> Task statement
Can you lay out the lines of the items, from the line holding "The height and width of the screenshot is (432, 720)." through the line holding "center [58, 34]." inclusive, as a JSON list of strings with one string per line and blank lines left out?

Content starts

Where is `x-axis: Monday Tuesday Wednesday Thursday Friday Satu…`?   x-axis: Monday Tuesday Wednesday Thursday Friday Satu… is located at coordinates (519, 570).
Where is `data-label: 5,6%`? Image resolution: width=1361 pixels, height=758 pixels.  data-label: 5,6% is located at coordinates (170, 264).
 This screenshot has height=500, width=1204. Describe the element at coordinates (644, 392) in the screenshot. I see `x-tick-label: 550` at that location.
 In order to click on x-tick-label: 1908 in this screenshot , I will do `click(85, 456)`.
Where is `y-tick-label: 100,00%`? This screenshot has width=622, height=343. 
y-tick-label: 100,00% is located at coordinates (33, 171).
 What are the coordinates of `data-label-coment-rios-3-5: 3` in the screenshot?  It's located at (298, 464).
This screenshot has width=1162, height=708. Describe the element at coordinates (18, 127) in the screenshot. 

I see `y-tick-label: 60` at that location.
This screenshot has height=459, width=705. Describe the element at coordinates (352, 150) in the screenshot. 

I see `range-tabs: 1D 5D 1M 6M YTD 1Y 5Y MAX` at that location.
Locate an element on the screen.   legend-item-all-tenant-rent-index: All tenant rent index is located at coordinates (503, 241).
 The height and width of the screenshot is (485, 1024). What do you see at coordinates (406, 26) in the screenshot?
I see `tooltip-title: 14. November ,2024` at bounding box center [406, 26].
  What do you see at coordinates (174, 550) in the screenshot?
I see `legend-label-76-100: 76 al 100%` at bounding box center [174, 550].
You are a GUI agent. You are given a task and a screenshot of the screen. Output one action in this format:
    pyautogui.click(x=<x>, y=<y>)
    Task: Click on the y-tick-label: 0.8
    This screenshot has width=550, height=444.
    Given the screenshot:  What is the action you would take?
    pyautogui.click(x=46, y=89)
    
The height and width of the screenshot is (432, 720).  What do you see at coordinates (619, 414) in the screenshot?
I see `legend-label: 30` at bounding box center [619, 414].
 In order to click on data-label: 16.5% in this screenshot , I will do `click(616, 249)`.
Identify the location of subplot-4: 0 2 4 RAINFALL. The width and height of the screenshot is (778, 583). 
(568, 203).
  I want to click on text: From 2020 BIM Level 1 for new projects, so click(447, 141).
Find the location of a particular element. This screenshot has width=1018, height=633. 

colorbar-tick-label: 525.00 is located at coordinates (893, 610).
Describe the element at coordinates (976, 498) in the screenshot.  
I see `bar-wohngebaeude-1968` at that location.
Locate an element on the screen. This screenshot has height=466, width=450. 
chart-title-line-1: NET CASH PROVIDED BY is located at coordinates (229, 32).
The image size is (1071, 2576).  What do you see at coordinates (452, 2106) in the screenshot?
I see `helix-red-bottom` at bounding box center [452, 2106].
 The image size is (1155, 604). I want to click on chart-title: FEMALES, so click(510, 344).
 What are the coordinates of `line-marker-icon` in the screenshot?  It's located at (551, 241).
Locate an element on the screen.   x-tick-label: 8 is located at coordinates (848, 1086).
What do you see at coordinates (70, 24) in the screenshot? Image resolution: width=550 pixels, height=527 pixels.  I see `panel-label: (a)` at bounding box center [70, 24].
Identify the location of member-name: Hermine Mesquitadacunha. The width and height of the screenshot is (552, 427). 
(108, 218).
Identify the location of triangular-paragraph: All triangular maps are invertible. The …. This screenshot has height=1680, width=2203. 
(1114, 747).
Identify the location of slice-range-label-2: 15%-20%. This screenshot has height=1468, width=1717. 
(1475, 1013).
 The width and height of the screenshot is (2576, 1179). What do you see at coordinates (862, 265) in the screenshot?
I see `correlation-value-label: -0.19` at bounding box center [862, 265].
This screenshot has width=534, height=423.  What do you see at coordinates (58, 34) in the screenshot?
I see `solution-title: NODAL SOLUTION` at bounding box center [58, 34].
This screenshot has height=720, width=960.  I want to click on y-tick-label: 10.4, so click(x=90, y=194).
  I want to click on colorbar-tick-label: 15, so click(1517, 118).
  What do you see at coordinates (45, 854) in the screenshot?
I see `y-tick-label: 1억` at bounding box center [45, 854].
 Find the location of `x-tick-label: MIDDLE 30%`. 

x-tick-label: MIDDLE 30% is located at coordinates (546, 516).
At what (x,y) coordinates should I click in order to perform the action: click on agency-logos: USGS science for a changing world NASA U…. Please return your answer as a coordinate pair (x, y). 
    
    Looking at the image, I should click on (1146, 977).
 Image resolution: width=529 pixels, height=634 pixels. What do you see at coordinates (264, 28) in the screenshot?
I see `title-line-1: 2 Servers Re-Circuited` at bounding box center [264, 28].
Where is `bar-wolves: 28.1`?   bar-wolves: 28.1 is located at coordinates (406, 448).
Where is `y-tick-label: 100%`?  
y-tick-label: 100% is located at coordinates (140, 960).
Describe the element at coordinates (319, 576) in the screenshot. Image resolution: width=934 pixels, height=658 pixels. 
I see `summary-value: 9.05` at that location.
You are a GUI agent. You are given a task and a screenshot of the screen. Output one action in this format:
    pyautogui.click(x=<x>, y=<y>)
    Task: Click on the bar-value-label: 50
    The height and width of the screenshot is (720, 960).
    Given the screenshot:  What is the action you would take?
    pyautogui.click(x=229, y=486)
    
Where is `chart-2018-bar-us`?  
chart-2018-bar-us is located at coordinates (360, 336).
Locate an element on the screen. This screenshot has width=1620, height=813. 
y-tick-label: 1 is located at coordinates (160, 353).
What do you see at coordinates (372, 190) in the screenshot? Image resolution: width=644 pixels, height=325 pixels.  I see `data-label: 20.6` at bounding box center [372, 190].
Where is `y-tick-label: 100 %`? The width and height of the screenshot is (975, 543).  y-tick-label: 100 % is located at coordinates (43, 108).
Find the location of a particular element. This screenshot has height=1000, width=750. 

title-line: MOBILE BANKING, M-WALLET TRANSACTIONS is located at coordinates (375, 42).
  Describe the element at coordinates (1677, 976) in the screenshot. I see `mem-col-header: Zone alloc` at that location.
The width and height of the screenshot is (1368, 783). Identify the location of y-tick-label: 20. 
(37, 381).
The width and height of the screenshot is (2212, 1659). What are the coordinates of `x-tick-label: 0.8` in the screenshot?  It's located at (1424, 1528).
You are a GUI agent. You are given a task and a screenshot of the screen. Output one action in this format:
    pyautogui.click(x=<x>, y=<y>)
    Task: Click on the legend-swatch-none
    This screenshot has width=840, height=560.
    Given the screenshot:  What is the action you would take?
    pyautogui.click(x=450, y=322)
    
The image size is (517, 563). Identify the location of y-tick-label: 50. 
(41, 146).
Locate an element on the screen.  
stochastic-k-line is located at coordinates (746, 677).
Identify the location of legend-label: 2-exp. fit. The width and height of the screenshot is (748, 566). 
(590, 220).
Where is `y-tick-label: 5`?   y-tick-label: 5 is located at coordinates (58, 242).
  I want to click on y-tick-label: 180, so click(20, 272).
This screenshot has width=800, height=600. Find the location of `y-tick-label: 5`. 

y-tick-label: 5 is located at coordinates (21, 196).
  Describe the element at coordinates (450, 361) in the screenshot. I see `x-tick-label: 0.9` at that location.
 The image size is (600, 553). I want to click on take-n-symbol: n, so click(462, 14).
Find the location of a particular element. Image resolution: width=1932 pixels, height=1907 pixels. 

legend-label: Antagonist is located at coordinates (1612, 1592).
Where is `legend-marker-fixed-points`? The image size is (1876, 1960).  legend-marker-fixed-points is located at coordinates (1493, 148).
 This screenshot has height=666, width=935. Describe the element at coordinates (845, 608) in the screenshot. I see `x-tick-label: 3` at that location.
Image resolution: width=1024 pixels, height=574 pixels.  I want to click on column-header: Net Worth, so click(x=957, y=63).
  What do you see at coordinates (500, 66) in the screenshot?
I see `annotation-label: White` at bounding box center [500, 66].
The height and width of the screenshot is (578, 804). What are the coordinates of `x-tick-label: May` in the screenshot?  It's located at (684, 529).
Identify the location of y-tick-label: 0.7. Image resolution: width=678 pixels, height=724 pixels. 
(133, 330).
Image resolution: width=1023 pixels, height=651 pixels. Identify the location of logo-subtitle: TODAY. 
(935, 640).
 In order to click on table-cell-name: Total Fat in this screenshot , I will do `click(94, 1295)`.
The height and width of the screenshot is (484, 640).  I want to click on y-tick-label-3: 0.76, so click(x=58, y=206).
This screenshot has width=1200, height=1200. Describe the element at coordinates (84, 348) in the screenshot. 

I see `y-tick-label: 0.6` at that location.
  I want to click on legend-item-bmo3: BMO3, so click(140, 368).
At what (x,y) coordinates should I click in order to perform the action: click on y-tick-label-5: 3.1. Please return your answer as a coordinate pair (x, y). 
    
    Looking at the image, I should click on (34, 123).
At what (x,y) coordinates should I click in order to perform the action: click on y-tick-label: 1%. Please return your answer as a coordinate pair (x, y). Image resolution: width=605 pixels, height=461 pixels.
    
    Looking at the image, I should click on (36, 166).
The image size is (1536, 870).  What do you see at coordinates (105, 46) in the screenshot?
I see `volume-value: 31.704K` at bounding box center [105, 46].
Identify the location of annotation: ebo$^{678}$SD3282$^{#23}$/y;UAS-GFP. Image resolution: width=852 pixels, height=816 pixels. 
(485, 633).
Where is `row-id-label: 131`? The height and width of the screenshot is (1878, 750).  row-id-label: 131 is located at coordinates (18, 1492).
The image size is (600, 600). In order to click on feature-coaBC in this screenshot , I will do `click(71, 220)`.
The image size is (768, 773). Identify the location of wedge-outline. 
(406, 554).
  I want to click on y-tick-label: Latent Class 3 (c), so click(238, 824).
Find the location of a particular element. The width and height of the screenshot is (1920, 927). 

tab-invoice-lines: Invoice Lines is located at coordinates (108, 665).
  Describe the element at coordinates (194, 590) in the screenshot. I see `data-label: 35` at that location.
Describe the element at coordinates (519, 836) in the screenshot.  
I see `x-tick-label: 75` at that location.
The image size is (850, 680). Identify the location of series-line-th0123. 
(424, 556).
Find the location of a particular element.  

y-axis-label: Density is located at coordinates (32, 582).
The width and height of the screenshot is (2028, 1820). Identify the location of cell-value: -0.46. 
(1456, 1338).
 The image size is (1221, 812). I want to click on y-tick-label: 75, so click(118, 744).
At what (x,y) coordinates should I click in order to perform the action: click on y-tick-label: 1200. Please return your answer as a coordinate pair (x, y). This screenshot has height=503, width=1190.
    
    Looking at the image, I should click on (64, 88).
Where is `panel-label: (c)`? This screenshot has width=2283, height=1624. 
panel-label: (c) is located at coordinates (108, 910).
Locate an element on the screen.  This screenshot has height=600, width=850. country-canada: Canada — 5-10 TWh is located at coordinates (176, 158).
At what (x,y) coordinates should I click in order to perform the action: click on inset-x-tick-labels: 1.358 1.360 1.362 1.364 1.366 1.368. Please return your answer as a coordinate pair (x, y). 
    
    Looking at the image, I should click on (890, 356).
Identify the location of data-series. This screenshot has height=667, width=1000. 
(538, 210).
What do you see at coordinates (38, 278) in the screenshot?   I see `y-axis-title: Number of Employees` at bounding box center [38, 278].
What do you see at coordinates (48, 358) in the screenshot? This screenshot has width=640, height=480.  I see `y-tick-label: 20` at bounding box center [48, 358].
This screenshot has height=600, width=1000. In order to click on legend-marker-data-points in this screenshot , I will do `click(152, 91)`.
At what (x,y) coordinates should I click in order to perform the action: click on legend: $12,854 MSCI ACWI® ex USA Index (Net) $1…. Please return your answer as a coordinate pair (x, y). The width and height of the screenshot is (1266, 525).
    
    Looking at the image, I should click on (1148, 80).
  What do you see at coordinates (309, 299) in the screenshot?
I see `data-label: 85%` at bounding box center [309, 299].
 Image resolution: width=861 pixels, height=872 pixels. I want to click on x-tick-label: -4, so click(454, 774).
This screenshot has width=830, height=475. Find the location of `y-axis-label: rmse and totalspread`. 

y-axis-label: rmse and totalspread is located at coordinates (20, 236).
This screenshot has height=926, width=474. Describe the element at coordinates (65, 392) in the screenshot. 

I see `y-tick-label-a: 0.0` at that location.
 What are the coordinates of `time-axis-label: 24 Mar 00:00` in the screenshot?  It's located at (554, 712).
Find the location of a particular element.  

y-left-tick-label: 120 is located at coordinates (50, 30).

Content ends

> Answer section
[
  "The height and width of the screenshot is (432, 720).  What do you see at coordinates (619, 414) in the screenshot?",
  "I see `legend-label: 30` at bounding box center [619, 414].",
  " In order to click on data-label: 16.5% in this screenshot , I will do `click(616, 249)`.",
  "Identify the location of subplot-4: 0 2 4 RAINFALL. The width and height of the screenshot is (778, 583). ",
  "(568, 203).",
  "  I want to click on text: From 2020 BIM Level 1 for new projects, so click(447, 141).",
  "Find the location of a particular element. This screenshot has width=1018, height=633. ",
  "colorbar-tick-label: 525.00 is located at coordinates (893, 610).",
  "Describe the element at coordinates (976, 498) in the screenshot.  ",
  "I see `bar-wohngebaeude-1968` at that location.",
  "Locate an element on the screen. This screenshot has height=466, width=450. ",
  "chart-title-line-1: NET CASH PROVIDED BY is located at coordinates (229, 32).",
  "The image size is (1071, 2576).  What do you see at coordinates (452, 2106) in the screenshot?",
  "I see `helix-red-bottom` at bounding box center [452, 2106].",
  " The image size is (1155, 604). I want to click on chart-title: FEMALES, so click(510, 344).",
  " What are the coordinates of `line-marker-icon` in the screenshot?  It's located at (551, 241).",
  "Locate an element on the screen.   x-tick-label: 8 is located at coordinates (848, 1086).",
  "What do you see at coordinates (70, 24) in the screenshot? Image resolution: width=550 pixels, height=527 pixels.  I see `panel-label: (a)` at bounding box center [70, 24].",
  "Identify the location of member-name: Hermine Mesquitadacunha. The width and height of the screenshot is (552, 427). ",
  "(108, 218).",
  "Identify the location of triangular-paragraph: All triangular maps are invertible. The …. This screenshot has height=1680, width=2203. ",
  "(1114, 747).",
  "Identify the location of slice-range-label-2: 15%-20%. This screenshot has height=1468, width=1717. ",
  "(1475, 1013).",
  " The width and height of the screenshot is (2576, 1179). What do you see at coordinates (862, 265) in the screenshot?",
  "I see `correlation-value-label: -0.19` at bounding box center [862, 265].",
  "This screenshot has width=534, height=423.  What do you see at coordinates (58, 34) in the screenshot?",
  "I see `solution-title: NODAL SOLUTION` at bounding box center [58, 34]."
]